В этой прозе – микроскопический промежуток между интенцией и результатом. Каждая строчка будто написана на коленке – когда человек между суетными движениями погрузился в покой слов. Любопытно, что легко опознаваемая розановская традиция фрагментарности сочетается у Сковороды, с одной стороны, с мандельштамовским усилием автобиографической значимости, а с другой, напортив, – с орнаменталистским, почти пильняковским, безволием пишущего перед течением языка. Имена эти здесь указывают даже не на прямые влияния, а на нарочито несовременный, модернистский контекст прозы Сковороды.

Его тексты – всегда об очень маленьких, ненужных миру личных вещах – прогулке, поездке, крошечном наблюдении. Они не дают читателю не только информации, но и чувства причастности, так как вообще не требуют участия, только присутствия. И в то же время – это очень литературные тексты, подчеркнуто книжные в интонациях, оборотах. Здесь нет противоречия: Сковорода понимает, что на самый интимный, близкий к телу уровень сознания можно попасть только при помощи чужого языка. Цитаты, заимствованные обороты здесь работают лучшим проводником. Для описания этих микроскопических духовных процессов почти невозможно изобрести собственные слова, но присвоенные чужие входят на этот уровень гораздо легче – у них есть допуск – на правах впечатлений.

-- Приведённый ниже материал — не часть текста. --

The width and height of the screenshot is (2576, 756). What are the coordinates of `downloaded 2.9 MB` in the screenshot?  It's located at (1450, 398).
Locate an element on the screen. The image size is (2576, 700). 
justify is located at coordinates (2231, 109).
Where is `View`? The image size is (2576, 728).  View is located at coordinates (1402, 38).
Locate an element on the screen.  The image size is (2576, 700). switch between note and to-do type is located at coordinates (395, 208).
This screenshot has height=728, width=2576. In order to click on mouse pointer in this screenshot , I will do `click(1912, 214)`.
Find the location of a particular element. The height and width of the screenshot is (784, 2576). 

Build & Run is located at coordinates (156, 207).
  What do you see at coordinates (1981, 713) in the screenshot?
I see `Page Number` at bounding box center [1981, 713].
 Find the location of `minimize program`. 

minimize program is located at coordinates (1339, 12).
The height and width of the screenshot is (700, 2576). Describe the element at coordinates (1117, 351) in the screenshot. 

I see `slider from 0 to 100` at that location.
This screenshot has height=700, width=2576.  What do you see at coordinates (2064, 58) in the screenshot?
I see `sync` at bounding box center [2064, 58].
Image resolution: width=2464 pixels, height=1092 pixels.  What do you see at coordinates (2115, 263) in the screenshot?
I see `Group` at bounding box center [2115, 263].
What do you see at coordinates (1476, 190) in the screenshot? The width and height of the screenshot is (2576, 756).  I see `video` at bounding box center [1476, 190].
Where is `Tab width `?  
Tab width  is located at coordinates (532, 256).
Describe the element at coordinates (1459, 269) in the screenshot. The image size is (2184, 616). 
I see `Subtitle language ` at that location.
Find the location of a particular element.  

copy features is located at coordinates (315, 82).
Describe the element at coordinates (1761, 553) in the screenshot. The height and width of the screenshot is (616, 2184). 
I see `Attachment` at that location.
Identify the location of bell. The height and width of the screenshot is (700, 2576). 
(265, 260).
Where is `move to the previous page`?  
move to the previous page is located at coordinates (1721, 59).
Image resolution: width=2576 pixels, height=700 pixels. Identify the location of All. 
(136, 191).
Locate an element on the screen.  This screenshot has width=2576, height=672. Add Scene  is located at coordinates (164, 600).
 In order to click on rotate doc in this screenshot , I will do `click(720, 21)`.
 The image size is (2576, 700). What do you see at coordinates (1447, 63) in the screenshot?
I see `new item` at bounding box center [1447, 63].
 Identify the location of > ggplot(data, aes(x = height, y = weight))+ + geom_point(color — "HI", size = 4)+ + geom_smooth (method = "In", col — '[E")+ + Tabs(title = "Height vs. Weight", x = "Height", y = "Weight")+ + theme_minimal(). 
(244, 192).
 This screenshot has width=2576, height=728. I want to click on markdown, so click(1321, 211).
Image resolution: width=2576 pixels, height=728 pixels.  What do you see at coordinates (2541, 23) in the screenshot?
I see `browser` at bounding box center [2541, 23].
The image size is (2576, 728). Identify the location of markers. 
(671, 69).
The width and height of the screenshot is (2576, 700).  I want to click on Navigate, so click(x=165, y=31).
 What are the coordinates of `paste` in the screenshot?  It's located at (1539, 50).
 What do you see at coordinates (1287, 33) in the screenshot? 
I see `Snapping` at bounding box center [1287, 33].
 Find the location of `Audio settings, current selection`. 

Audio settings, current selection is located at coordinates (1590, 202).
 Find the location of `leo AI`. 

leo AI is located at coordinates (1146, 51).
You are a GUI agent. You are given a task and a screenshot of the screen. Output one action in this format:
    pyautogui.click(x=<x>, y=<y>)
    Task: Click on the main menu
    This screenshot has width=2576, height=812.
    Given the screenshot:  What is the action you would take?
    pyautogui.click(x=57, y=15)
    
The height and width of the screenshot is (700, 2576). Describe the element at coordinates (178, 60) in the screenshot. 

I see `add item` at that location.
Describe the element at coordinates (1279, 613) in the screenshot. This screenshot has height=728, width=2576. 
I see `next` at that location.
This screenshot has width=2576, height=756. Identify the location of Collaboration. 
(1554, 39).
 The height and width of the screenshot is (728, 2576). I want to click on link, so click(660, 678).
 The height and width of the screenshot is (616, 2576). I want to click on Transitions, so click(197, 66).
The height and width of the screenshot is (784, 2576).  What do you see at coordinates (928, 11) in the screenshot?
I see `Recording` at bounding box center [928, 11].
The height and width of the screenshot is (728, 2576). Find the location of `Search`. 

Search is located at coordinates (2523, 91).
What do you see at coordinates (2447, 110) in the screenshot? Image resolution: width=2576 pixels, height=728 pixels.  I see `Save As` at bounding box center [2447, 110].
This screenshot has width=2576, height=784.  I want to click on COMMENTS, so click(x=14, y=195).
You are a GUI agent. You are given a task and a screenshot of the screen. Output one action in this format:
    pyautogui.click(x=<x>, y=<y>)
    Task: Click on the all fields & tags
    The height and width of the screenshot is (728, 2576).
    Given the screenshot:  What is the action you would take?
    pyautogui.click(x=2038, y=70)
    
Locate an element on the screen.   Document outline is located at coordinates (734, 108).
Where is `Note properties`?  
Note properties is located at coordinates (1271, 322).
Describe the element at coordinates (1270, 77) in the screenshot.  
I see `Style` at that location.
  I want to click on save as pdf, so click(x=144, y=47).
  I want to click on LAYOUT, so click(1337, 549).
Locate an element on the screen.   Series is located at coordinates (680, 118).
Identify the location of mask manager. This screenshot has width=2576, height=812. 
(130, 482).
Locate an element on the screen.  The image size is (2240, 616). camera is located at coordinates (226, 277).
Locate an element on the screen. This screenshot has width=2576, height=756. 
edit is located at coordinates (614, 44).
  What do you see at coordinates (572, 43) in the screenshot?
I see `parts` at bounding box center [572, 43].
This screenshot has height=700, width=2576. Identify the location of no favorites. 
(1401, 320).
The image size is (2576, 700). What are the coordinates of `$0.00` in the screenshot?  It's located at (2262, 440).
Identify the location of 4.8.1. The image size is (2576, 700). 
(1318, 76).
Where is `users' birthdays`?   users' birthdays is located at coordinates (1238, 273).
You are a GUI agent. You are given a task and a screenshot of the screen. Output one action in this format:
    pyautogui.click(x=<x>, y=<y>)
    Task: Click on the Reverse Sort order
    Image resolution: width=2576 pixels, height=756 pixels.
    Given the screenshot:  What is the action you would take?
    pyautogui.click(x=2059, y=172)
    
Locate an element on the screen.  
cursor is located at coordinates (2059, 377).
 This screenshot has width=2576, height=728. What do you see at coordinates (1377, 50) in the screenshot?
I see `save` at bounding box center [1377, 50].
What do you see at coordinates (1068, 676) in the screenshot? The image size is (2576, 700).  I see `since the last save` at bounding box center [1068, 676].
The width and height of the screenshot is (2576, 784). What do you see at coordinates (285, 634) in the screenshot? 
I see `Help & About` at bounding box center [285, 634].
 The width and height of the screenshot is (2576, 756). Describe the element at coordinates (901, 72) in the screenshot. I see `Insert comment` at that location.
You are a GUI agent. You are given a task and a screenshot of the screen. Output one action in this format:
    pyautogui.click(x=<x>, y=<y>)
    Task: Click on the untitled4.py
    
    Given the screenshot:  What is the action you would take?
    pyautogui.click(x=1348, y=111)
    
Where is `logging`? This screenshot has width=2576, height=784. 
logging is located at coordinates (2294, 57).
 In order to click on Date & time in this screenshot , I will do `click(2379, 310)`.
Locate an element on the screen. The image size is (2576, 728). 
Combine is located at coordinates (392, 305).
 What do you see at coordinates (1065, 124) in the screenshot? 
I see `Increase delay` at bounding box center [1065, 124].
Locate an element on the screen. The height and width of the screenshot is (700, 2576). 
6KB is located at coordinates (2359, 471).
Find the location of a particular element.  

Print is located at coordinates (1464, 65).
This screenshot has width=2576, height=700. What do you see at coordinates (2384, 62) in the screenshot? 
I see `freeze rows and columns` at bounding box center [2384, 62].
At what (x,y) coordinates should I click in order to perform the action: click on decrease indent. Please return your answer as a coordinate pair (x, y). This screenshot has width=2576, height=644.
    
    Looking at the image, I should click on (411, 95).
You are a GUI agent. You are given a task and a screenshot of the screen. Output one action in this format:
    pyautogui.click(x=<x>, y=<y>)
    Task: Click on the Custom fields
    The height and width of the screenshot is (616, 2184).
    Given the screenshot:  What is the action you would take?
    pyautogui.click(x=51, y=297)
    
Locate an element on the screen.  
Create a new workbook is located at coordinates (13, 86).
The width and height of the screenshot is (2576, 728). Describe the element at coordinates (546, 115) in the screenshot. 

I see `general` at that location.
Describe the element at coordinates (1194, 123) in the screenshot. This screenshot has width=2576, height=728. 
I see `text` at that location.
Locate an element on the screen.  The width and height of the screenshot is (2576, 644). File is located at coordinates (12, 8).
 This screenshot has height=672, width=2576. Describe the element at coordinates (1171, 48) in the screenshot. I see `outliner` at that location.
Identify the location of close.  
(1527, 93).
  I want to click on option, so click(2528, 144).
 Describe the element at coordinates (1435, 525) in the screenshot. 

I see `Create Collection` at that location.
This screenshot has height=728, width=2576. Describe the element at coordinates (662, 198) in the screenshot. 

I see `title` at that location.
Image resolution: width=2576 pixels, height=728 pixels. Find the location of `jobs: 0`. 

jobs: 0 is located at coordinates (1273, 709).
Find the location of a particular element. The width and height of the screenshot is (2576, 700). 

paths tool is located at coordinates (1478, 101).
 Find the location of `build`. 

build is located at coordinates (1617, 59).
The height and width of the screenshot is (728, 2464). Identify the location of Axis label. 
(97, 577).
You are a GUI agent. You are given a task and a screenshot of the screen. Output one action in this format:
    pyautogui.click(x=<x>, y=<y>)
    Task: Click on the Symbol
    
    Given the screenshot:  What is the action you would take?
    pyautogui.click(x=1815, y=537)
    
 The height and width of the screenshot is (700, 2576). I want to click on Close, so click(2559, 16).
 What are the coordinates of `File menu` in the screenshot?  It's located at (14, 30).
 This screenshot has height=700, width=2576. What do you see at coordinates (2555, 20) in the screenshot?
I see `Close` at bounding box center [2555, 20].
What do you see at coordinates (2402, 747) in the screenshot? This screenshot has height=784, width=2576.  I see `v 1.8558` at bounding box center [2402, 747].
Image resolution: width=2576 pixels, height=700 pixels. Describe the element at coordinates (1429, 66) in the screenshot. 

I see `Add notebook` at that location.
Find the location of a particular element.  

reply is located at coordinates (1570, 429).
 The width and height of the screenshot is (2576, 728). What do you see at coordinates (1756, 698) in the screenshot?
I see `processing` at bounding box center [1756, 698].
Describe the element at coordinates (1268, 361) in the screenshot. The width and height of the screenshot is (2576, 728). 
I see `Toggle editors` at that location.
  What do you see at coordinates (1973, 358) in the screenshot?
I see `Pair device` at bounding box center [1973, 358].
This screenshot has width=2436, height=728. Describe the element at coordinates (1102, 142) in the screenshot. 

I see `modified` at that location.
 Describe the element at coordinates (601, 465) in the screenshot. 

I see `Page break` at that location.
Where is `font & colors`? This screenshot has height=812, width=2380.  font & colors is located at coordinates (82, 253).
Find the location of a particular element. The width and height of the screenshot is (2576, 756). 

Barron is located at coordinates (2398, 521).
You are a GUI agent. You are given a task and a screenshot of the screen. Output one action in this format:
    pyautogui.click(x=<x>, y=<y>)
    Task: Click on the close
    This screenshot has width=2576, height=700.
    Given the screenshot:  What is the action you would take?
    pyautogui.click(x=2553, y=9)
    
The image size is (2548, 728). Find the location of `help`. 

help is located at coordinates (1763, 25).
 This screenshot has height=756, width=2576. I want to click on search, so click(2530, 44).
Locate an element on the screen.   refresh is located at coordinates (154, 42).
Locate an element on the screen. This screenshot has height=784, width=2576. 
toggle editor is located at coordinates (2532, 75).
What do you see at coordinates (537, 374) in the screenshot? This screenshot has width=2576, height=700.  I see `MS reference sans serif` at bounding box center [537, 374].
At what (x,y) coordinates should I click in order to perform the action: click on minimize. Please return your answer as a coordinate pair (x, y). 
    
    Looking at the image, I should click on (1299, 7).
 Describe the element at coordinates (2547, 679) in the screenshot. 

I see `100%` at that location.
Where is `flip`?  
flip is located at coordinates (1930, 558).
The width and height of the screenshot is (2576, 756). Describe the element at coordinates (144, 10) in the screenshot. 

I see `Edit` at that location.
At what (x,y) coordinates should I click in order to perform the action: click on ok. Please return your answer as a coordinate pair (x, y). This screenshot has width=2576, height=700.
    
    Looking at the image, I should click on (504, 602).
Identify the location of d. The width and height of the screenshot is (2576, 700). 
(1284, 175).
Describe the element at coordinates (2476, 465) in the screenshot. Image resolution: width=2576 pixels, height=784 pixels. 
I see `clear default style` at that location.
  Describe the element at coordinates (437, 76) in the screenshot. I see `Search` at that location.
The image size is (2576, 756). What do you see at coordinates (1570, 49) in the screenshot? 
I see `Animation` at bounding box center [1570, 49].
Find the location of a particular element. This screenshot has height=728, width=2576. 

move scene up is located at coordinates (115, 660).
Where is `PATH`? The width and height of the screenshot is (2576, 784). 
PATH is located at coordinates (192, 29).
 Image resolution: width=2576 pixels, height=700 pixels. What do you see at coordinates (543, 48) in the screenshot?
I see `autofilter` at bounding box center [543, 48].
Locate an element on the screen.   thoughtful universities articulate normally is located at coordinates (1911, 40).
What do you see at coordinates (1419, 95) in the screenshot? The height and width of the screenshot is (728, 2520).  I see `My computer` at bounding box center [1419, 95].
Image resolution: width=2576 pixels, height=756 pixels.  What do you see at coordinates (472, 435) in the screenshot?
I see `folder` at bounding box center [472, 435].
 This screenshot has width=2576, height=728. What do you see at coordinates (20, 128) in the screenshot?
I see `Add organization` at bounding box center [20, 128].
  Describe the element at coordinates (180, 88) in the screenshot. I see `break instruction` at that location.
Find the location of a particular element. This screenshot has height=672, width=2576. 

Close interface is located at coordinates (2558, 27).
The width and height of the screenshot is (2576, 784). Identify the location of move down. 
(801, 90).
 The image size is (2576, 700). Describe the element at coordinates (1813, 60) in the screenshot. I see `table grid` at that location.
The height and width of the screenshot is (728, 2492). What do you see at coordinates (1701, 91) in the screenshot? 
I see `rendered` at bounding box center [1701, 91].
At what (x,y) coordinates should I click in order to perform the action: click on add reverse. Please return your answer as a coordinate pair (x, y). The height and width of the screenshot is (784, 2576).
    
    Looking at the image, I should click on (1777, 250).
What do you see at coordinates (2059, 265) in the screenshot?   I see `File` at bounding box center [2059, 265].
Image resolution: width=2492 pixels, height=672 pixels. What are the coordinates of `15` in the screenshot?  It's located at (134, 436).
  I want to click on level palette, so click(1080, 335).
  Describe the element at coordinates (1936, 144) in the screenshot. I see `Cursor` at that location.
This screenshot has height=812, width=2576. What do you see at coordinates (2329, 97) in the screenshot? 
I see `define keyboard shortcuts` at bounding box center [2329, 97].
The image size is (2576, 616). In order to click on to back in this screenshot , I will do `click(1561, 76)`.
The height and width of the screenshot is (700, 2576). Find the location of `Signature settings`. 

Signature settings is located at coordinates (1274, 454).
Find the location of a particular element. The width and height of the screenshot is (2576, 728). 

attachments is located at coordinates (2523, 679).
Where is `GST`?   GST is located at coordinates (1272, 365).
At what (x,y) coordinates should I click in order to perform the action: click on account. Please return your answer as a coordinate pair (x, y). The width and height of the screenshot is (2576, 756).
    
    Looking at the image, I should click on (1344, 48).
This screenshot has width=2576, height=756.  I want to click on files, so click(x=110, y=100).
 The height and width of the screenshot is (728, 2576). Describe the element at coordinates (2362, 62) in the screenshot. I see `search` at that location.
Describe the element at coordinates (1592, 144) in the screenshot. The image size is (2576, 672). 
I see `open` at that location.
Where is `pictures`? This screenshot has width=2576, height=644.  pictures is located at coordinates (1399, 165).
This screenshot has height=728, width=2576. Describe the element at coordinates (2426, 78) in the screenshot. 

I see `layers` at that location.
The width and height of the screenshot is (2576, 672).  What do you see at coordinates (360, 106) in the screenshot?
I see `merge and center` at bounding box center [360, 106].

Проза Сковороды – своего рода стенография сознания, перечисление тех эфемерных вещей, которые попадают в него, не доходя до грубого состояния готовой мысли. В равной степени это может быть воспоминание, запах, цитата, пейзаж. Однако эти субстанции преломляются удивительным смещением в нежность. Тексты Сковороды поначалу озадачивают будто бы неуместной, чрезмерной доверчивостью автора к словам и предметам. Но вскоре замечаешь, что они, слова и предметы, на эту доверчивость отвечают и ведут здесь себя так, как, кажется, давно отвыкли.

Игорь Гулин

Церкви, льдины, горы и холмы

Оскудела рыбой и Северная Двина; было время, когда у берегов Белого моря ею буквально кишела вода. По дороге ни птицы, ни зверя, ни на скатерти белой следа.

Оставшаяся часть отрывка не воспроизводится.